| Exercise details |
Copy each line that includes the string "arrow" from the material into your answer.

◆ ◆ ◆ ◆ ◆

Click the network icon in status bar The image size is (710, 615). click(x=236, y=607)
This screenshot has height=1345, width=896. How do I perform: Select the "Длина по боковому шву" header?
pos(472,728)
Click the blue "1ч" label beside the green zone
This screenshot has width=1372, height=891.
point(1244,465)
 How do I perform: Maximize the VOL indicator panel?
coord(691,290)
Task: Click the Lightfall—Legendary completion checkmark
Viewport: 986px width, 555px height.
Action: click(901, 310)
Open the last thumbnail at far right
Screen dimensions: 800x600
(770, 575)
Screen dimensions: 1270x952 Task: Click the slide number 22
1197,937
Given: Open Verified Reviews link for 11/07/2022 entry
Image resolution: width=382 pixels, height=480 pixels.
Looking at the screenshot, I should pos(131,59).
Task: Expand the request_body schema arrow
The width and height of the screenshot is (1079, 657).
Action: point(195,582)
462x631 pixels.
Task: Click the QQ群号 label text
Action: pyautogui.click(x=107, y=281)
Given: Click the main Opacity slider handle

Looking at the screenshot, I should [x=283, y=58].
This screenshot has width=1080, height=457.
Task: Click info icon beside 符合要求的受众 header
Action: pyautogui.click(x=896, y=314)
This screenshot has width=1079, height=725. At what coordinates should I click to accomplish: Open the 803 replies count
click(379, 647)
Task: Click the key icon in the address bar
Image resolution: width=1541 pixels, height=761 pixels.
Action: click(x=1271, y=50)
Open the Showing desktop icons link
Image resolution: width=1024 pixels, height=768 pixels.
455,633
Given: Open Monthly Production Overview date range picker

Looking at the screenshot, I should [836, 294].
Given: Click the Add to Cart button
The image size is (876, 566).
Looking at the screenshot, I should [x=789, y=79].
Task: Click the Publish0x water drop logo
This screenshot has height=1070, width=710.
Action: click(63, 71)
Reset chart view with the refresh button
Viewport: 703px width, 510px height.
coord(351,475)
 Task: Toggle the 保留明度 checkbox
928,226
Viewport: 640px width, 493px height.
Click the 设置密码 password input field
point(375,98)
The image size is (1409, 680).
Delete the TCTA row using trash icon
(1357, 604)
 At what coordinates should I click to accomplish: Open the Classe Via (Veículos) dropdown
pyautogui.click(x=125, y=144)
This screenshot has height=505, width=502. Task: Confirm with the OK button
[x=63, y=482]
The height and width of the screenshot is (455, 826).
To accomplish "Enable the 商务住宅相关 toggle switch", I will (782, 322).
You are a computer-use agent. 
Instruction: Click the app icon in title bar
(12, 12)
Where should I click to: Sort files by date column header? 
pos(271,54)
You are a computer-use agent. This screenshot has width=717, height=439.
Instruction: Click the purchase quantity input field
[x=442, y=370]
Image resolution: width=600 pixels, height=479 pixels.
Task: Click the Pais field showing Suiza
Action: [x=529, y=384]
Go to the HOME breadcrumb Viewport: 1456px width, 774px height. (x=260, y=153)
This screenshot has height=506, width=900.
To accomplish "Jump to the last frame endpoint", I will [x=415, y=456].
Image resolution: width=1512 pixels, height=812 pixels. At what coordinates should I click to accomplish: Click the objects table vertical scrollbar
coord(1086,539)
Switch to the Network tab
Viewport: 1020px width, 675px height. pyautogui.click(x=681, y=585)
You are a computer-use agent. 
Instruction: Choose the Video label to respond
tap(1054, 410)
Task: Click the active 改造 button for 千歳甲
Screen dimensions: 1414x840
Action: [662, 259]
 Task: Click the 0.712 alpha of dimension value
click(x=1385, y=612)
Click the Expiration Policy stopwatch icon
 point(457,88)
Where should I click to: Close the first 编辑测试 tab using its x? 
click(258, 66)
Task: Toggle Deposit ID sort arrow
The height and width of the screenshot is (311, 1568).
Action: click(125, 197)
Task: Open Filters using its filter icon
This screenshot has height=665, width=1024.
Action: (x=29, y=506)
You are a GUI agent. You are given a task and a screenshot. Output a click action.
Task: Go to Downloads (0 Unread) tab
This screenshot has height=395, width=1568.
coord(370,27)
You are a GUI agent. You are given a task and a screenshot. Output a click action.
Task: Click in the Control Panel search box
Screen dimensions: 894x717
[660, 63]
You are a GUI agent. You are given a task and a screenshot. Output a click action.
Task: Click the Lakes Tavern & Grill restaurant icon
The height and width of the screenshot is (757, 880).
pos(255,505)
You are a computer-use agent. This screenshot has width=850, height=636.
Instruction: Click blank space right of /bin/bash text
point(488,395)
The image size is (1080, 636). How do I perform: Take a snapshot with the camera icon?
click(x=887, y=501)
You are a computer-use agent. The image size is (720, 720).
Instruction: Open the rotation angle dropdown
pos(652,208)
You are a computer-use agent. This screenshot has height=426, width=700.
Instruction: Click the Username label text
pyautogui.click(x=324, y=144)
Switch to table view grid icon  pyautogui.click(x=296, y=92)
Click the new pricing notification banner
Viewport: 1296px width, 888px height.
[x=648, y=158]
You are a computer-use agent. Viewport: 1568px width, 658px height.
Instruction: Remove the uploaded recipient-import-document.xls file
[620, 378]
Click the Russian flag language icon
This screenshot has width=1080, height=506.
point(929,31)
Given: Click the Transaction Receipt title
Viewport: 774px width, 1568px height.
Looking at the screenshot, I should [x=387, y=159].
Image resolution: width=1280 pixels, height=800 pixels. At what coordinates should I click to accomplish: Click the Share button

◆ ◆ ◆ ◆ ◆

| Reply to the task |
Task: Expand the request_body schema arrow
Task: Toggle Deposit ID sort arrow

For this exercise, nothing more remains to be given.